Per i soggetti che assumono la qualifica di datore di lavoro a decorrere dal 1.10.2018, ogni lavoratore dipendente assunto costituisce incremento della base occupazionale. Nel caso di impresa subentrante ad altra nella gestione di un servizio pubblico, anche gestito da privati, comunque assegnata, il beneficio spetta limitatamente al numero dei lavoratori assunti in più rispetto a quello dell’impresa sostituita.

Condizione

I datori di lavoro possono usufruire dell’aliquota ridotta solo se rispettano le prescrizioni, anche con riferimento alle unità lavorative che non danno diritto all’agevolazione, dei contratti collettivi nazionali e delle norme in materia di salute e sicurezza di lavoratori previste dalle vigenti disposizioni.

Lavoratori part time e soci di coop

I lavoratori dipendenti con contratto di lavoro a tempo parziale si assumono nella base occupazionale in misura proporzionale alle ore prestate rispetto a quelle del contratto nazionale.

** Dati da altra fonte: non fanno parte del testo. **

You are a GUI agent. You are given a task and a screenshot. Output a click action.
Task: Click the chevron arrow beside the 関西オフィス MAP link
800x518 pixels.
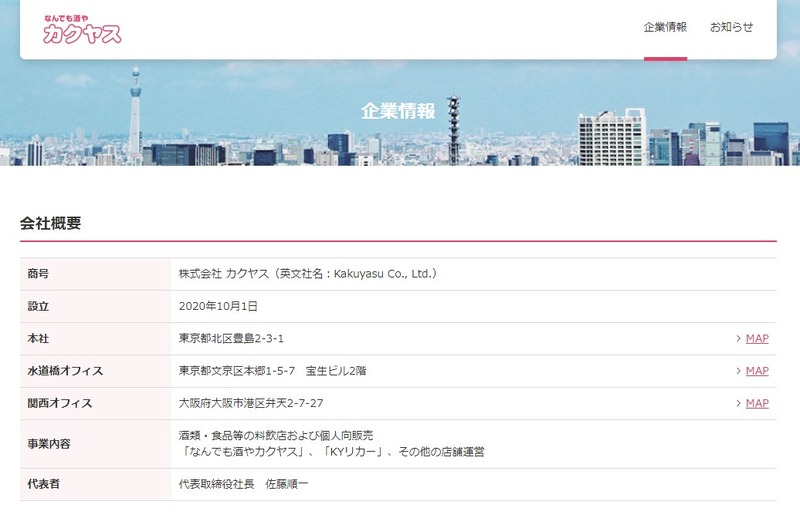point(738,403)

I soci lavoratori di società cooperative sono equiparati ai lavoratori dipendenti.

Riporto delle eccedenze

Ai fini della determinazione della quota di reddito agevolabile è consentito il riporto agli esercizi successivi delle eccedenze di utili accantonati a riserva e/o di investimenti non utilizzati in un esercizio, qualora il reddito del periodo d’imposta non consenta il pieno utilizzo dell’agevolazione.

Cumulo delle agevolazioni

La tassazione agevolata degli utili reinvestiti è cumulabile con altri benefici eventualmente concessi, ad eccezione di quelli che prevedono regimi forfetari di determinazione del reddito.